Technical assistance was provided to existing grantees of SHS multidisciplinary clinic contracts regarding the transition-focused client data fields that are to be completed for all transition-aged clients. A review of transition-related resources was reviewed to ensure grantees were aware of the available resources that could assist with education and assessment. These tools furnished providers with information needed to facilitate further discussion regarding the aspects that were most needed for each patient to successfully transition to adult health care. Strategies were implemented to ensure that these work efforts were standardized and consistent amongst the various professionals. Clinic coordinators have previously indicated that these changes were beneficial to their clinics and contributed to more positive patient outcomes for transition. To ensure quality care was delivered and transition needs were addressed, SHS staff conducted a site visit to a funded multidisciplinary clinic and provided recommendations for quality improvement. More site visits will be completed moving forward to ensure transition-focused work efforts are incorporated into the visit.
Various methods for dissemination of information pertaining to transition were implemented. Resource materials pertaining to transition have a dedicated location on the SHS website for all families and providers to easily access. These materials include resources from GotTransition for both parents and youth, local resources including Launch my Life North Dakota, and educational resources regarding medical home. Along with these materials, SHS has linked the national centers of excellence to the website so that partners utilize evidence-based materials and strategies in their transition projects or contract workplans. Transition materials were also disseminated at various conferences and stakeholder meetings to ensure partners had current resources.

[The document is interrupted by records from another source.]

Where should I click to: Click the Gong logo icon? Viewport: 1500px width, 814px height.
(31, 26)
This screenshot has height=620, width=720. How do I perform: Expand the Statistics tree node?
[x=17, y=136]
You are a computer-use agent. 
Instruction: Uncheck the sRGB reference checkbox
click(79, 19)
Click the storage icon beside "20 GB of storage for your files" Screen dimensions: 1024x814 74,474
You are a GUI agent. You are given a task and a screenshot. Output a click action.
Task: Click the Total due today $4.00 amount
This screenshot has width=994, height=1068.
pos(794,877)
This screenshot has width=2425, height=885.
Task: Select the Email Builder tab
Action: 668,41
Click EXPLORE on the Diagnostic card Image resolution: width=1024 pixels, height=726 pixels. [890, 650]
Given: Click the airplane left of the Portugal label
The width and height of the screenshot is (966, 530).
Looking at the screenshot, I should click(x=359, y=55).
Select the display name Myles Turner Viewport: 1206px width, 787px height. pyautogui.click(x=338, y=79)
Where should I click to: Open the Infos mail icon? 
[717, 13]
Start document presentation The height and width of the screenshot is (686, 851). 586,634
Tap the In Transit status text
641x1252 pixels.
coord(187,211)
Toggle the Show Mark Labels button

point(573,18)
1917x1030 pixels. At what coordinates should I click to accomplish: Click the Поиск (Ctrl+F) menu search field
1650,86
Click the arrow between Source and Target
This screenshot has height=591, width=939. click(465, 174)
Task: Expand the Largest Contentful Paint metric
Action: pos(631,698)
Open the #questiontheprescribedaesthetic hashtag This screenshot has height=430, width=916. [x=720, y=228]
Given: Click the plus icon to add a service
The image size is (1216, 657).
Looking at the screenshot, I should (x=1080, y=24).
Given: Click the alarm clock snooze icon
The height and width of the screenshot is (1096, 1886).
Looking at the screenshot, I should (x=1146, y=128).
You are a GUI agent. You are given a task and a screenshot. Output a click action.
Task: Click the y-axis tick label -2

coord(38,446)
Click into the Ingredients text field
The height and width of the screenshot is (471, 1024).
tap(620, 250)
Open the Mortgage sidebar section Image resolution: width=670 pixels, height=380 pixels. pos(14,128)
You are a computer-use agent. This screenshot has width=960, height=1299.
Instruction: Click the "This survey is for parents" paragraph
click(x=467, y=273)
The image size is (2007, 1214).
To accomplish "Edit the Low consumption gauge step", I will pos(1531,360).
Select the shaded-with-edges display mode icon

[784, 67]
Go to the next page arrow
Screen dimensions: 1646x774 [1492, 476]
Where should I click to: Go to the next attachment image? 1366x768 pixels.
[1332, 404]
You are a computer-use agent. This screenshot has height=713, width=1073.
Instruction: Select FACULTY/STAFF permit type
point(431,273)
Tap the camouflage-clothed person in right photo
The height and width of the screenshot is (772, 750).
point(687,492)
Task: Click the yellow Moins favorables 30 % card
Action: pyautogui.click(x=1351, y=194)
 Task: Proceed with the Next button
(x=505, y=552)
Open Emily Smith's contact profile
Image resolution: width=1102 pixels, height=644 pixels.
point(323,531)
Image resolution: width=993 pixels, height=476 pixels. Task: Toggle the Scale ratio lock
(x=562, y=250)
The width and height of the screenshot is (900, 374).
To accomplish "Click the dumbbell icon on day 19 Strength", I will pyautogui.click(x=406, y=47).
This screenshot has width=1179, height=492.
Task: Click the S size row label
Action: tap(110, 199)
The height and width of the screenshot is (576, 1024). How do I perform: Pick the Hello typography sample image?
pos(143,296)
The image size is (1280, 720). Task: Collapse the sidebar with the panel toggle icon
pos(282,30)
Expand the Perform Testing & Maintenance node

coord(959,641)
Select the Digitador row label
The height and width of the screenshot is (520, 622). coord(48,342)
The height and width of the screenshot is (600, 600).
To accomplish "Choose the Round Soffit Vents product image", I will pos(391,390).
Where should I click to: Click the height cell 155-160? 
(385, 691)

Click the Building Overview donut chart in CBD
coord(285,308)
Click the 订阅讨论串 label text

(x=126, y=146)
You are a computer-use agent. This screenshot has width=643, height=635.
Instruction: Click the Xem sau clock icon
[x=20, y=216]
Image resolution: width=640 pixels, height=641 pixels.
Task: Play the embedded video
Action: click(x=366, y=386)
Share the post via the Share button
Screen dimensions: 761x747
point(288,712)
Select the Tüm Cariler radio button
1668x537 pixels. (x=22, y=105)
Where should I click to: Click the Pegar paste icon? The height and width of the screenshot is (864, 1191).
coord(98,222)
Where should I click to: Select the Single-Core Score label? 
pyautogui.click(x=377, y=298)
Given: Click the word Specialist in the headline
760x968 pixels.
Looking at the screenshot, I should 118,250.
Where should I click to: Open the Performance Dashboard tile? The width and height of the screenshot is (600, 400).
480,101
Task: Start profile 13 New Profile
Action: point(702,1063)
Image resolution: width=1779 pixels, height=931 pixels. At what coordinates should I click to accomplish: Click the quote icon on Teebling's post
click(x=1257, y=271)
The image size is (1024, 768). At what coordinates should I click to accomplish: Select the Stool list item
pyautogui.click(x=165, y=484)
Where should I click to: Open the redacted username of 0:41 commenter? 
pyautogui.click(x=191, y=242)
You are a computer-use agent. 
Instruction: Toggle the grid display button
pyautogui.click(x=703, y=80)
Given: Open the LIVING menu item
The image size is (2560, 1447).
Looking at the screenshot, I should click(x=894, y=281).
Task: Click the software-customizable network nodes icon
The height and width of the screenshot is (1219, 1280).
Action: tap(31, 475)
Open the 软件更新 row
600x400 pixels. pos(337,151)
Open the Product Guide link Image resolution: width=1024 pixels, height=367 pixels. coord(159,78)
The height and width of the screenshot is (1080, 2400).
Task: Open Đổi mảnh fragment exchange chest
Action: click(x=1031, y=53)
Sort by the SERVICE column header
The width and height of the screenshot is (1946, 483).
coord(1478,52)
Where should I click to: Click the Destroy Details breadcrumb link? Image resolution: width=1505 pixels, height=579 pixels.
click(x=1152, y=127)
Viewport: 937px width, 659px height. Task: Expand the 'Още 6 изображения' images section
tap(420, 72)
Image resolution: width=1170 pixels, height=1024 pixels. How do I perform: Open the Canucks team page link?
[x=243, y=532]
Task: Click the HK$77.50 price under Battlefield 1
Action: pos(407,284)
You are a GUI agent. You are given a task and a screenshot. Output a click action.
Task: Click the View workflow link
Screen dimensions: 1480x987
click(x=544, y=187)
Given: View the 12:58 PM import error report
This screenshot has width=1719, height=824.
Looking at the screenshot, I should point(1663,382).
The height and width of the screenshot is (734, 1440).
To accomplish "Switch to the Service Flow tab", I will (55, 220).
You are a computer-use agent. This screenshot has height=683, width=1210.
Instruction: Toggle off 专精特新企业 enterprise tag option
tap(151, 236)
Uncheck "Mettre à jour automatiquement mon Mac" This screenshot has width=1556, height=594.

While barriers as a result of COVID-19 were challenging and impacted transition activities, transition efforts will continue to resume and accelerate as SHS recognizes the importance of enhancing and expanding transition services and education to children and young adults across the state. Moreover, SHS will continue their work efforts to provide transition-related education to providers and professionals to meet the needs of transition-aged children and continue to form and strengthen partnerships.